# INPUT RECORDS
· · · ·

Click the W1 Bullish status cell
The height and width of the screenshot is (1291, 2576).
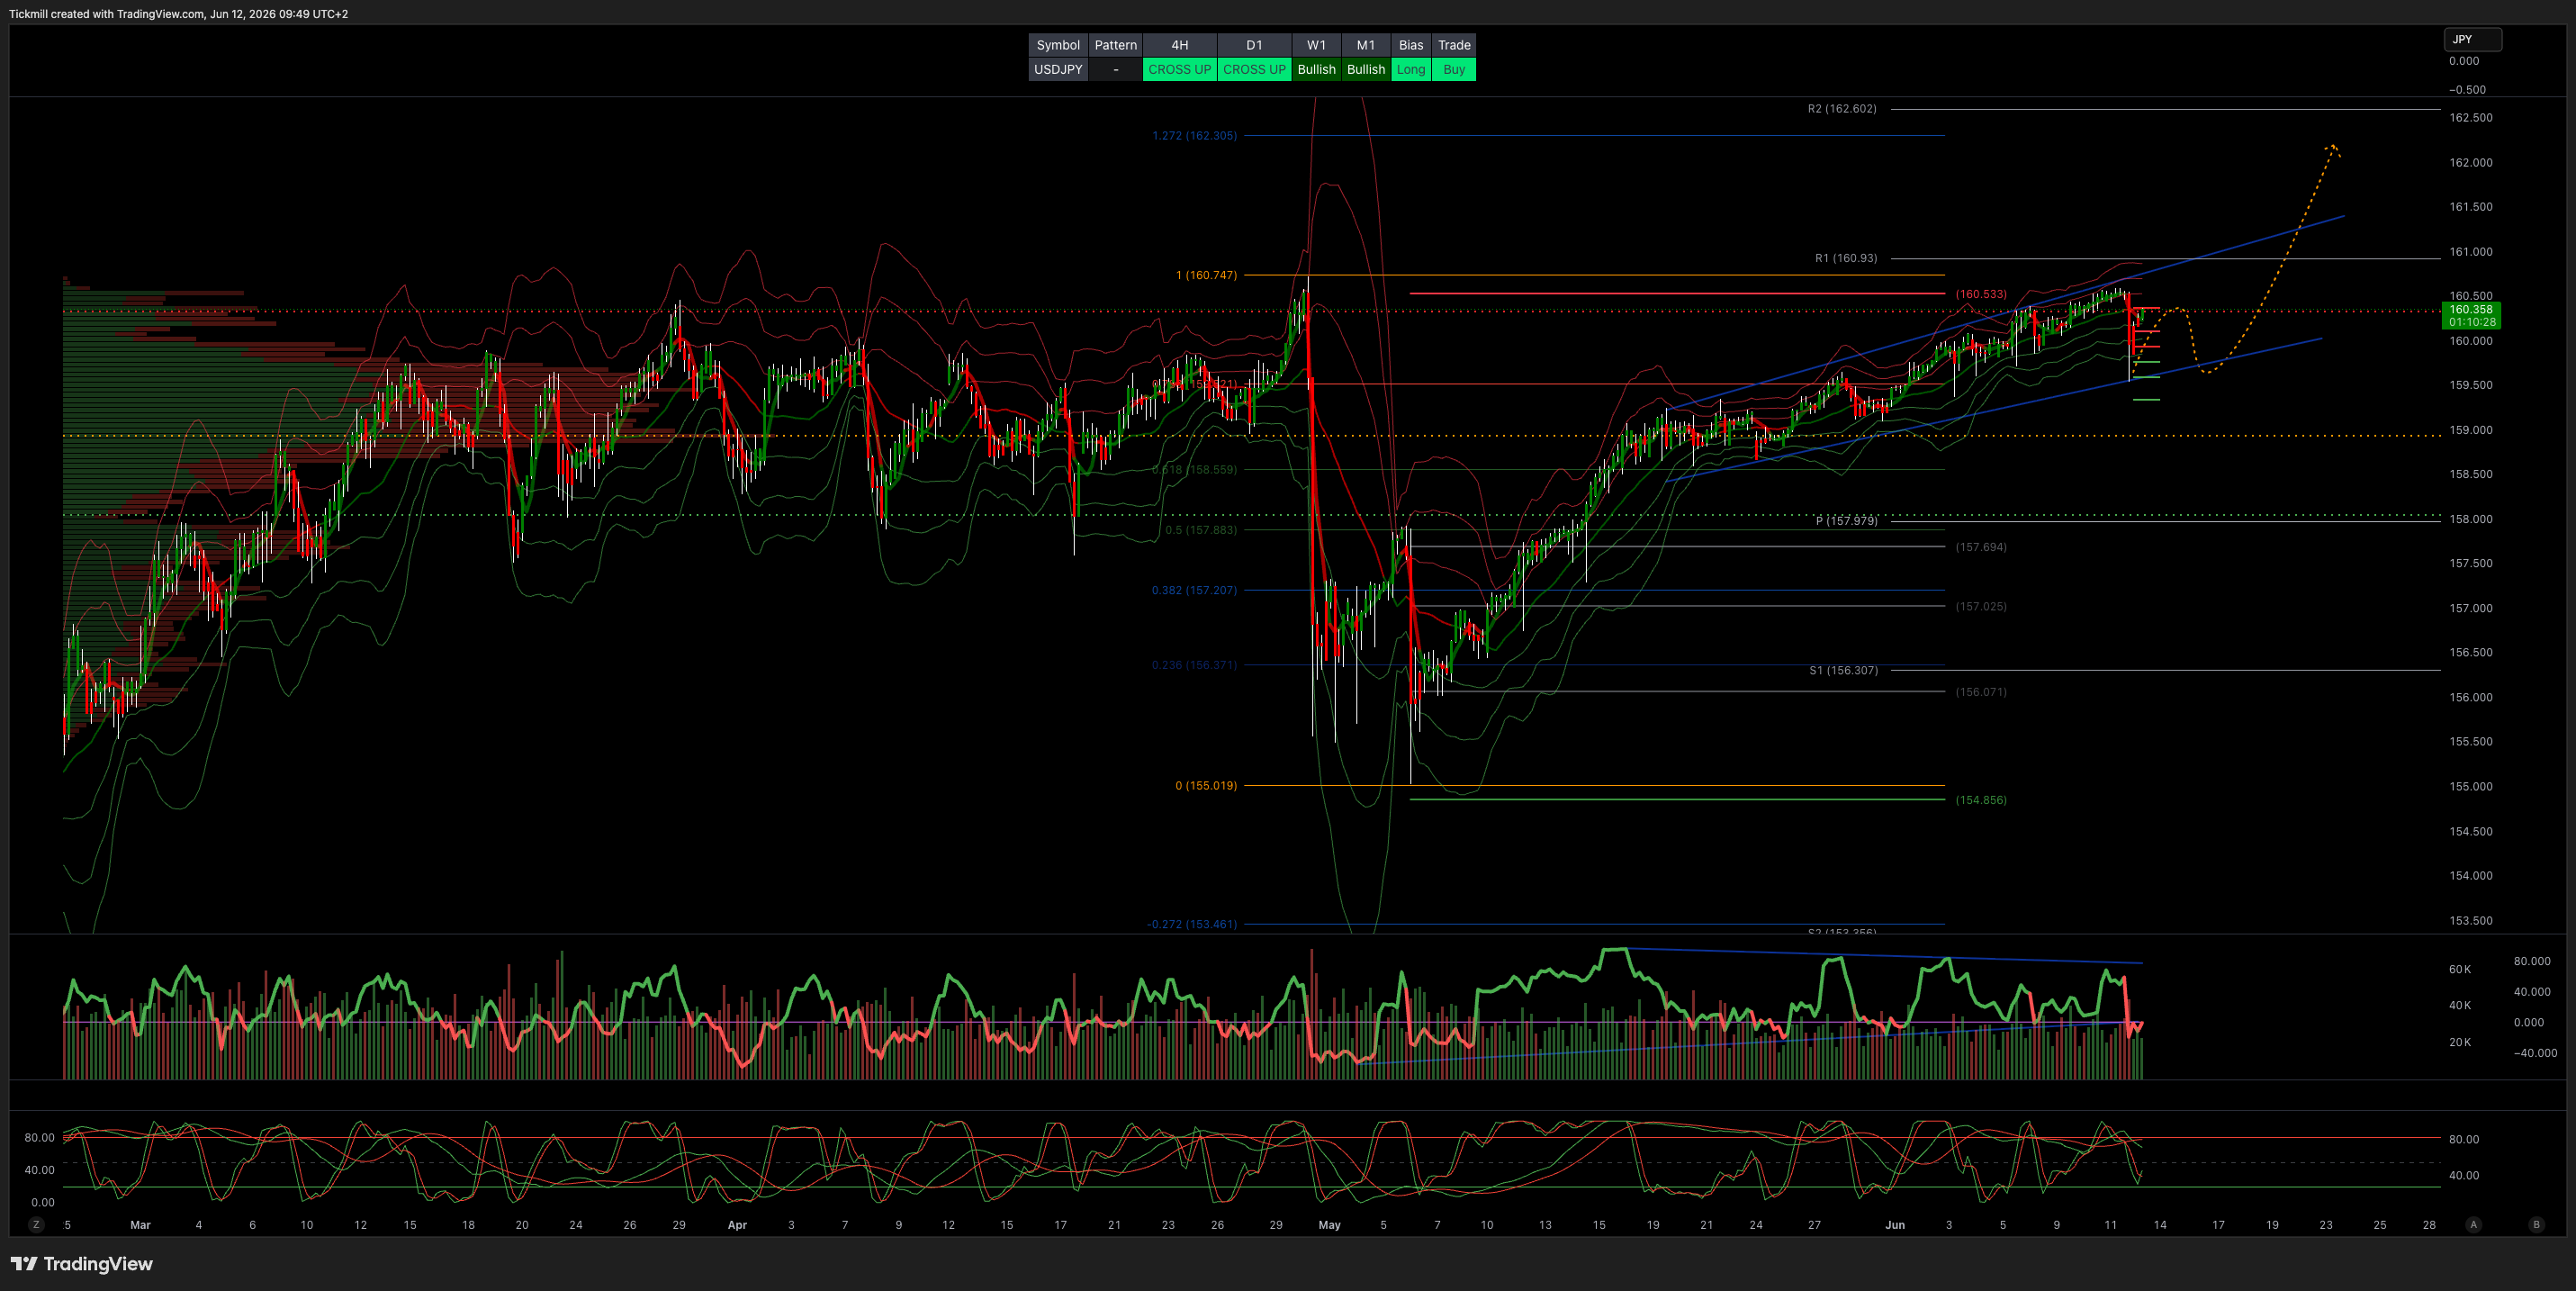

· · · ·

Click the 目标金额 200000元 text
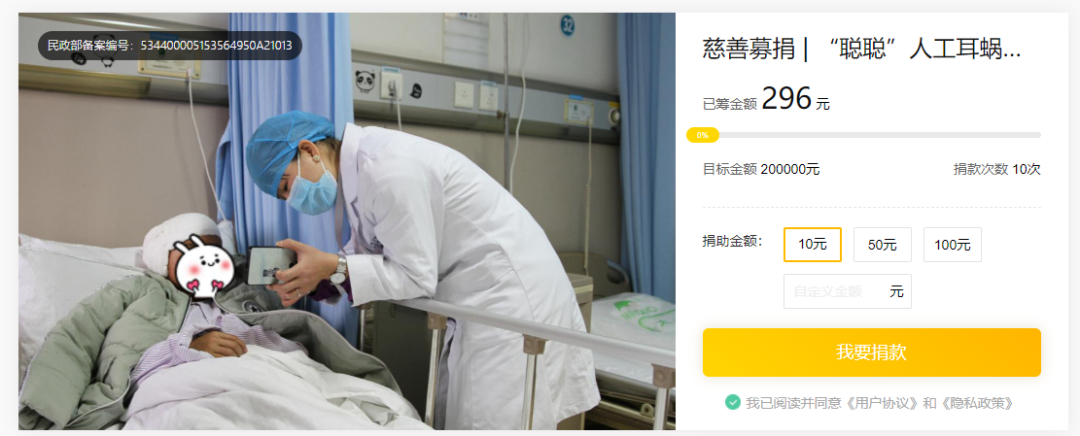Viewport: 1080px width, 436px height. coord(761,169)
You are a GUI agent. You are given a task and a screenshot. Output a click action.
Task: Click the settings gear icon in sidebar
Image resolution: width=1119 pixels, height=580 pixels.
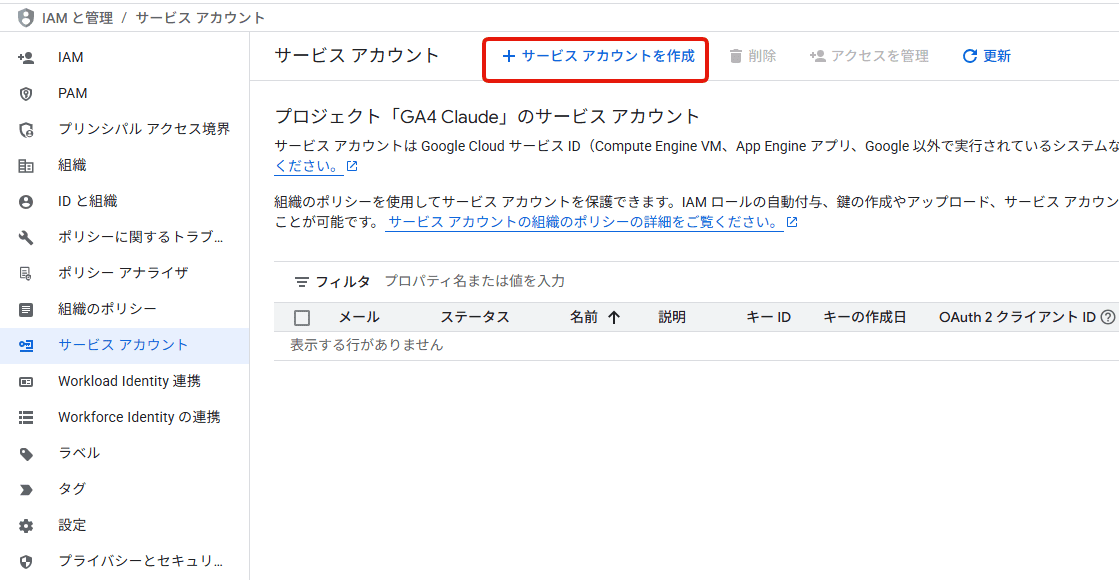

· · · ·

# ASSIGNMENT
Now copy each line of the entries that mentions "screenshot".

# ANSWER FOR THIS EXERCISE
The height and width of the screenshot is (1291, 2576).
You are a GUI agent. You are given a task and a screenshot. Output a click action.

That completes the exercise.